===== RECORDS FOR THIS EXERCISE =====

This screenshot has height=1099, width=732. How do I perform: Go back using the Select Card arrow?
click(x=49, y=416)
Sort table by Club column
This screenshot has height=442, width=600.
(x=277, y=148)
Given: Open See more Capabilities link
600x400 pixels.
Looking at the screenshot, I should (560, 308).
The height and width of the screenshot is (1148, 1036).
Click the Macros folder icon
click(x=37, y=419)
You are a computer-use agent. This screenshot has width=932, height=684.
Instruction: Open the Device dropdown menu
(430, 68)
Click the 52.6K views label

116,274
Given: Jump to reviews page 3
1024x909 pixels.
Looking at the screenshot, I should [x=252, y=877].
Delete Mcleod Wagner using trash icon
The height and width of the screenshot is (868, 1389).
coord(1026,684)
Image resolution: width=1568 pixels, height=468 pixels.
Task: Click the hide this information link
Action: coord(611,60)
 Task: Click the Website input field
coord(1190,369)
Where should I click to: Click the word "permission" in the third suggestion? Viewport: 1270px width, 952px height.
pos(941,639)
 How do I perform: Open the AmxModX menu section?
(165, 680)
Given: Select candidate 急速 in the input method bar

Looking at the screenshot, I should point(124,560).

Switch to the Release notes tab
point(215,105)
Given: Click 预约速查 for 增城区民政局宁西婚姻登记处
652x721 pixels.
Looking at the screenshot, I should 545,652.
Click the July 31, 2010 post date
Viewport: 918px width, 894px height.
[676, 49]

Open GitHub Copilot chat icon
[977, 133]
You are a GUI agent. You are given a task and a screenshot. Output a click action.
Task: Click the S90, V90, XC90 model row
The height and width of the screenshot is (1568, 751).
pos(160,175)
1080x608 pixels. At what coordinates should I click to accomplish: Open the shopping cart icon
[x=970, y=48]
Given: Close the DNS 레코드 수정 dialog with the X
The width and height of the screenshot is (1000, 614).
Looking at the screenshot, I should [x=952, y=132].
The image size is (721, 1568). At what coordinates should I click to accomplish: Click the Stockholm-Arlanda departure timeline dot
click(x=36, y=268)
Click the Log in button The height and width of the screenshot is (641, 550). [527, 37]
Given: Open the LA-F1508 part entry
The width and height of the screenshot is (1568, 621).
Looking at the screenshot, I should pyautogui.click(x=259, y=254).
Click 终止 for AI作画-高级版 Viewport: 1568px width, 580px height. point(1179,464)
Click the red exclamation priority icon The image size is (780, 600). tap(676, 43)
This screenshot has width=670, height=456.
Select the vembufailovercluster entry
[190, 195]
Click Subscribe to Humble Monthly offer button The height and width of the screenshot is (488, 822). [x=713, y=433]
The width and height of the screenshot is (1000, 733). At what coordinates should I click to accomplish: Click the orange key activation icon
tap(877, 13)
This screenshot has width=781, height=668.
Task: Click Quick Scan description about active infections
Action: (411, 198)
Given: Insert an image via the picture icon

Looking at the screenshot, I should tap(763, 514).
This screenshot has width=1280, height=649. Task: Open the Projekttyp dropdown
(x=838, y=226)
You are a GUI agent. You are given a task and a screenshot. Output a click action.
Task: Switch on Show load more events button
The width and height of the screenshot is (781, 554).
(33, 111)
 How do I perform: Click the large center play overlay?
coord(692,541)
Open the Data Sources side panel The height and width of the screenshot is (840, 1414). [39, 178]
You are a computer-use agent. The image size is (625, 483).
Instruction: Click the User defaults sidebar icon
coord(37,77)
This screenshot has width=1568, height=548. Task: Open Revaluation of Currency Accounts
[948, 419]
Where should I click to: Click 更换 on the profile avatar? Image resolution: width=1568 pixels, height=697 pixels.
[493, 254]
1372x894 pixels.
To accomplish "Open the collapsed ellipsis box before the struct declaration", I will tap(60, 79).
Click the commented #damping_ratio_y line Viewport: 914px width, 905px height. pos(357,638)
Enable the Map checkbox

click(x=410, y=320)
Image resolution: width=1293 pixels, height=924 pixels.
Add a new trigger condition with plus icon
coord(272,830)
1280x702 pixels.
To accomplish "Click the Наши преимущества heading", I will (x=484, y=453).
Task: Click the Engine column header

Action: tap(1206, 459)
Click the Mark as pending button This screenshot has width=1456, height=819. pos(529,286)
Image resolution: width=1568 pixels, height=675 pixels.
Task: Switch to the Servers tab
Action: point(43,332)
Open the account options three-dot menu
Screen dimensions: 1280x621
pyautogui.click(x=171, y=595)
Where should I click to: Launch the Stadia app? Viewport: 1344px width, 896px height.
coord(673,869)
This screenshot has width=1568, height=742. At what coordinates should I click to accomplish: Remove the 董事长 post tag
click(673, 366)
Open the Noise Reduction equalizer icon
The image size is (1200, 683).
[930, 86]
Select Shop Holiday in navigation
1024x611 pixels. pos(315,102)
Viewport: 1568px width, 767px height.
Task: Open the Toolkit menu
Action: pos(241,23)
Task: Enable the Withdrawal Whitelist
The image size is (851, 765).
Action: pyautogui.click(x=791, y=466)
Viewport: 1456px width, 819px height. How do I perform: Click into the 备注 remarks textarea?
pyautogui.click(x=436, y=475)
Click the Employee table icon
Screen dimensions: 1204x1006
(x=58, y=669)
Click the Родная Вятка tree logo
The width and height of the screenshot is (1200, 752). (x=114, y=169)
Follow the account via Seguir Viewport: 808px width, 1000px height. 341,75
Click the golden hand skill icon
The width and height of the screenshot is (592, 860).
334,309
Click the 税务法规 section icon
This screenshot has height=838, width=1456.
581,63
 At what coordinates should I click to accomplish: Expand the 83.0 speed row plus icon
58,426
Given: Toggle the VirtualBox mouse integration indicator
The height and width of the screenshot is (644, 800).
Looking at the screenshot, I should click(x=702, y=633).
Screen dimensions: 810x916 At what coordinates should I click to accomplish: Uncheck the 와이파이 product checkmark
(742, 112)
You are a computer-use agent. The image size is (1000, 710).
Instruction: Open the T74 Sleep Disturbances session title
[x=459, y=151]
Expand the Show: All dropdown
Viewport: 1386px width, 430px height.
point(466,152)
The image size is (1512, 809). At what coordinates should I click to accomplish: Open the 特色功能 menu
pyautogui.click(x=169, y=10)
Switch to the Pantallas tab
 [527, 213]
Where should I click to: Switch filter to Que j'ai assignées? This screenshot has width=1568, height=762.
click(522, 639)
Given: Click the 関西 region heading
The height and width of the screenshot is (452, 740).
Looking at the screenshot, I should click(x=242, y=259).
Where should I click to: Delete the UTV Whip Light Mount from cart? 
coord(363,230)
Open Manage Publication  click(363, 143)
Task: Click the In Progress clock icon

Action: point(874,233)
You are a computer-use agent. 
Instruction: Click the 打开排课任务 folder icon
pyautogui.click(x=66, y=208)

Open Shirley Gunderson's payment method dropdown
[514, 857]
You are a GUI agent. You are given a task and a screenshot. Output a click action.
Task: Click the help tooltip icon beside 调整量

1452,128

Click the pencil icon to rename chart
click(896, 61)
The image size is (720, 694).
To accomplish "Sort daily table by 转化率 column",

=====

### DIRECTIONS
Copy the data above, starting at the line containing "You are a computer-use agent. This" and ending with the line containing "Looking at the screenshot, I should 545,652.". Include both of those lines.

### OUTPUT BELOW
You are a computer-use agent. This screenshot has width=932, height=684.
Instruction: Open the Device dropdown menu
(430, 68)
Click the 52.6K views label

116,274
Given: Jump to reviews page 3
1024x909 pixels.
Looking at the screenshot, I should [x=252, y=877].
Delete Mcleod Wagner using trash icon
The height and width of the screenshot is (868, 1389).
coord(1026,684)
Image resolution: width=1568 pixels, height=468 pixels.
Task: Click the hide this information link
Action: coord(611,60)
 Task: Click the Website input field
coord(1190,369)
Where should I click to: Click the word "permission" in the third suggestion? Viewport: 1270px width, 952px height.
pos(941,639)
 How do I perform: Open the AmxModX menu section?
(165, 680)
Given: Select candidate 急速 in the input method bar

Looking at the screenshot, I should point(124,560).

Switch to the Release notes tab
point(215,105)
Given: Click 预约速查 for 增城区民政局宁西婚姻登记处
652x721 pixels.
Looking at the screenshot, I should 545,652.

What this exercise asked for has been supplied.